During earlier sparks of ethnic violence in the 70s and early 90s, and during the 1994 Genocide, survivors did not have the chance to bury or mourn those who were killed. This is one reason why the annual commemoration is essential for many survivors although, as Rosalinde expressed, “remembering is an everyday activity; it never leaves us.”
But the commemoration period is particularly relevant for the social memory-making process, because, as many survivors expressed in interviews, the commemoration makes their pain and grief real as it is publicly acknowledged and the victims of the Genocide are socially recognised.
Rosalinde reaffirmed, “commemoration shows us that we are not alone.”

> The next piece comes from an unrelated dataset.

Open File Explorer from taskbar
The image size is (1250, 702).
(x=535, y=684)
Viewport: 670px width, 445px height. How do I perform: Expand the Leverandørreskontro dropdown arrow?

Given the loss of belief in social norms and values this is an important aspect of commemoration for many survivors. Remembering is important for the victims of genocides and mass atrocities because as Holocaust survivor Elie Wiesel once wrote, “to forget a Holocaust is to kill twice”. Remembering connects what is lost to what is there. Remembering gives faces and names to those who died cruel and unjust deaths.
Many survivors of the Genocide Against the Tutsi talk about the importance of commemorating the dead so as to re-member them into the world of the living, to transform a present absence into a symbolic presence.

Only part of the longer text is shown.